Steel and building material stocks are likely to offer attractive opportunities given their current low valuations despite the government's clampdown on the real estate sector to curb soaring property prices, Morgan Stanley China Strategist Jerry Lou said on Thursday.
"We are mid- to long-term bullish on steel and building material shares which we think are significantly undervalued," said Lou, who has upgraded the shares from underweight to overweight in Morgan Stanley's China portfolio.
"Now the question is when to enter the market. We think the turning point has not emerged but it is apparently close to the bottom," he said.
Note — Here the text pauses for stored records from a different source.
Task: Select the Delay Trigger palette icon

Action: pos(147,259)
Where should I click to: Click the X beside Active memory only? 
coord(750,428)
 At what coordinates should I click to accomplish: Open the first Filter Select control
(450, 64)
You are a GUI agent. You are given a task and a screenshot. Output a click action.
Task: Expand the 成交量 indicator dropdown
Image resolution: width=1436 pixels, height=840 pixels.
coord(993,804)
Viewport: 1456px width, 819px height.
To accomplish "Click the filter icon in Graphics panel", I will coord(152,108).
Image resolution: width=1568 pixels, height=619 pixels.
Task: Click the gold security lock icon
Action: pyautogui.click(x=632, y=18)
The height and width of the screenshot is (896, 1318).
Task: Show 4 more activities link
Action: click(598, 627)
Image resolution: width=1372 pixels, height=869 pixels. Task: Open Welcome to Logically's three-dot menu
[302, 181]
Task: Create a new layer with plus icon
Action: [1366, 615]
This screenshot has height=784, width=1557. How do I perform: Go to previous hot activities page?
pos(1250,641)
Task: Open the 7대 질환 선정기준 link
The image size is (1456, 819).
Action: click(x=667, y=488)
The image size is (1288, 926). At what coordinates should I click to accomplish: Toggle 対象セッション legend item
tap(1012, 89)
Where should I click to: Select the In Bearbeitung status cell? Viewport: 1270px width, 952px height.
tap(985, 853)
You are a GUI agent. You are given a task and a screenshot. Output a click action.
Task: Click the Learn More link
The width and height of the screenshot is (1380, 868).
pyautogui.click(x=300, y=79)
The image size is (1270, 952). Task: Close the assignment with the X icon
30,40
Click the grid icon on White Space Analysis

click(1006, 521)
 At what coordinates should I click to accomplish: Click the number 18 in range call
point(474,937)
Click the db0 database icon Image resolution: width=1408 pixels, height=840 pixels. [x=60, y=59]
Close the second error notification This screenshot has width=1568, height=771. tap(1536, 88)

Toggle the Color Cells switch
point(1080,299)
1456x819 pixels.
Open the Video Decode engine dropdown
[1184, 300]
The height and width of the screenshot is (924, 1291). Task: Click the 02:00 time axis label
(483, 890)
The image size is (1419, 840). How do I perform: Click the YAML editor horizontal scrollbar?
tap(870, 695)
Despite the government's policy tightening to curb property speculation, Lou said that upstream industries related to the real estate sector will continue to benefit from China's massive project to build affordable housing and the rapid urbanization process in the long term.
"The housing price is not necessarily a barometer of the Chinese economy. You can never underestimate how a fall in housing prices would help boost the country's consumption and investment potential," he said.
However, investor concern over the government's further tightening including the launch of a property tax has cast a shadow on the market, which is facing the likelihood of further declines.
It has been reported that China's top economic planner, the National Development and Reform Commission, is studying a possible nationwide property tax and it could expand the tax, which is now levied on commercial property, to cover the residential sector. Recent media reports said that Shanghai is expected to impose the tax on a trial basis as early as next month.
"So far, the impact of a property tax has yet to be fully digested by the market. If it becomes a sure thing, the market will see further declines," Lou said.
The benchmark Shanghai Composite Index declined 0.7 percent on Thursday to close at 2552.66, the lowest since April 30, 2009, on concern that banks' fundraising and government efforts to cool the nation's property market will hurt shareholders' stakes and dent demand for resources.
The Chinese stock market has been among one of the world's worst performers after slumping 22 percent this year as investors worried that growth in the world's third-largest economy would slow as the housing market cools and Europe's debt crisis threatens China's exports.